PROBLEM REQUIREMENTS: Please count the lines in the records below that contain the string "inside", treating uppercase and lowercase letters as distinct. Reply with the number only.

INPUT MATERIAL:

# # #

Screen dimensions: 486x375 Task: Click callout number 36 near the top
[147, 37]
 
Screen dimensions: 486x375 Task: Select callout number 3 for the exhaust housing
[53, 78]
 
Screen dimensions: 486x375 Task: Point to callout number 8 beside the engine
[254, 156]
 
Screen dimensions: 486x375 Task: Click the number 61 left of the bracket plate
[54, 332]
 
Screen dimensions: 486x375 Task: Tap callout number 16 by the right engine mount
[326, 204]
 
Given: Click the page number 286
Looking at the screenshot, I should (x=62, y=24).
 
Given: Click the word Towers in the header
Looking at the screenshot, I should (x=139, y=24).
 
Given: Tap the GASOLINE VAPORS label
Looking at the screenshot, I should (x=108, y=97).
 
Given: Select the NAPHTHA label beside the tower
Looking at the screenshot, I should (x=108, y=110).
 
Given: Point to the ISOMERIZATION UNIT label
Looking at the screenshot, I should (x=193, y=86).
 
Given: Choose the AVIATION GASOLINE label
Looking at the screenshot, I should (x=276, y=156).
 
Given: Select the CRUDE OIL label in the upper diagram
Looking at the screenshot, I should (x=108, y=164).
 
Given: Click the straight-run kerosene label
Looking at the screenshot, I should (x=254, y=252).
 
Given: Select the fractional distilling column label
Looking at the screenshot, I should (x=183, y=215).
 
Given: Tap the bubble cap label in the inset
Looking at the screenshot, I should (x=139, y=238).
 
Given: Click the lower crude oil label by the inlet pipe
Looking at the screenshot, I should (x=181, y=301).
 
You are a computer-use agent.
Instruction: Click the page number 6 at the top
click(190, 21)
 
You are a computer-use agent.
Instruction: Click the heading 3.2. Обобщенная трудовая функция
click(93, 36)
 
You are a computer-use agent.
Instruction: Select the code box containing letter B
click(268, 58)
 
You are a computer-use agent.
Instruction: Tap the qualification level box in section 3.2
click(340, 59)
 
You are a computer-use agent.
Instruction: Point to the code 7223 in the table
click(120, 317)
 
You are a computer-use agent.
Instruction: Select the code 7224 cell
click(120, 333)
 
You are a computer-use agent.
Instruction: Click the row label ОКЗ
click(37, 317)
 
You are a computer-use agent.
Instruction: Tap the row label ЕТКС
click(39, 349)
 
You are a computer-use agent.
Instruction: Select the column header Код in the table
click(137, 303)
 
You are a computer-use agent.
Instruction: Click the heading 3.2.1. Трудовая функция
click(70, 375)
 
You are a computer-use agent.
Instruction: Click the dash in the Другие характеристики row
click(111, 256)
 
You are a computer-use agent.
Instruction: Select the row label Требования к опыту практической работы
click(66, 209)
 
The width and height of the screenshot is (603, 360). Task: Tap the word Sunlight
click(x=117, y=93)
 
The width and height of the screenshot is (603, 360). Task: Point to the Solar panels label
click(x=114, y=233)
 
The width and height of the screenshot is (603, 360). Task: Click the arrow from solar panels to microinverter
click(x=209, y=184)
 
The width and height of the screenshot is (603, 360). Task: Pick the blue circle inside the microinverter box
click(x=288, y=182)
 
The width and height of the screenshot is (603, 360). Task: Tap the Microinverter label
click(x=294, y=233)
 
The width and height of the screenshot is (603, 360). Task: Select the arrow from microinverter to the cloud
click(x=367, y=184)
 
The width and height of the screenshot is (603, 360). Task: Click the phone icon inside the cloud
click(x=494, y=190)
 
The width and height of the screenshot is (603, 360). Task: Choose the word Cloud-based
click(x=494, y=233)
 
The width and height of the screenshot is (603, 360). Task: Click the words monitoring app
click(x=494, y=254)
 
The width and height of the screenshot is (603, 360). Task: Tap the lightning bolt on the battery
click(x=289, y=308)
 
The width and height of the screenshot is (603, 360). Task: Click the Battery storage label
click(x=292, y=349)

# # #

ANSWER BELOW: 2